Document section

============

This file has the output filename as well as listing every other module file in this build target (only M1 is used by M0 so the other flags are superfluous). A file like this is created for each C++ source file and it must remain on disk for the entire compilation. NTFS users, rejoice!

The solution that we have here is exceedingly clever. Unfortunately the word "clever" is used here in the pejorative sense, as in "aren't I super clever for managing to create this hideously complicated Rube Goldberg machine to solve a problem caused by people not communicating with each other". This is a "first beta" level solution. The one where you prove that something can be done and which you then improve to be actually good. But no, CMake has decreed module support as "done", so this is what you are going to be stuck with for the foreseeable future.

AFAICT this setup has been designed mostly by CMake devs. Which kind of makes you wonder. Why would a company that makes a lot of money consulting and training people on their product make the practical use of C++ modules really hard for competing projects to implement? That would make it an even bigger burden to replace their software with something else? What kind of business goal could that possibly serve?

============

Supplied information
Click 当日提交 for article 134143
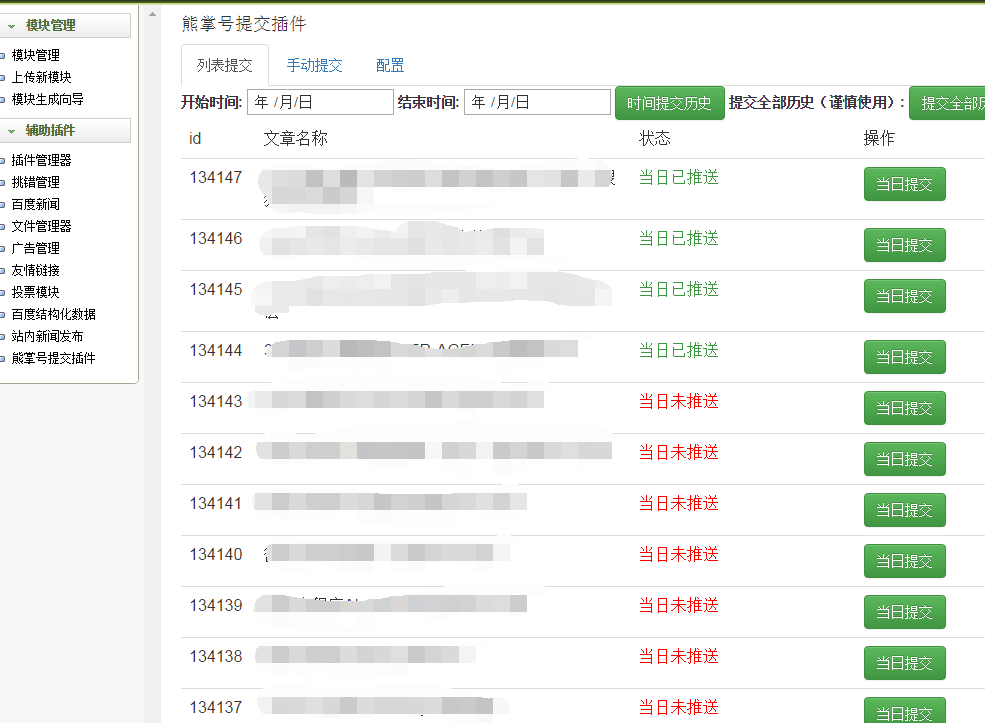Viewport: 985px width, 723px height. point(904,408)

============

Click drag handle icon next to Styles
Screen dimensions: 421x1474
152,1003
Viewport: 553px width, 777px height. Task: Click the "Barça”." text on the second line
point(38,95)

============

Required work
Revise the stretch of the passage on CMake's C++ module support from "This file has" through "the foreseeable future.", putting "contraption" in place of "Rube Goldberg machine". The records come from a different source than the passage on CMake's C++ module support.

Output below
This file has the output filename as well as listing every other module file in this build target (only M1 is used by M0 so the other flags are superfluous). A file like this is created for each C++ source file and it must remain on disk for the entire compilation. NTFS users, rejoice!

The solution that we have here is exceedingly clever. Unfortunately the word "clever" is used here in the pejorative sense, as in "aren't I super clever for managing to create this hideously complicated contraption to solve a problem caused by people not communicating with each other". This is a "first beta" level solution. The one where you prove that something can be done and which you then improve to be actually good. But no, CMake has decreed module support as "done", so this is what you are going to be stuck with for the foreseeable future.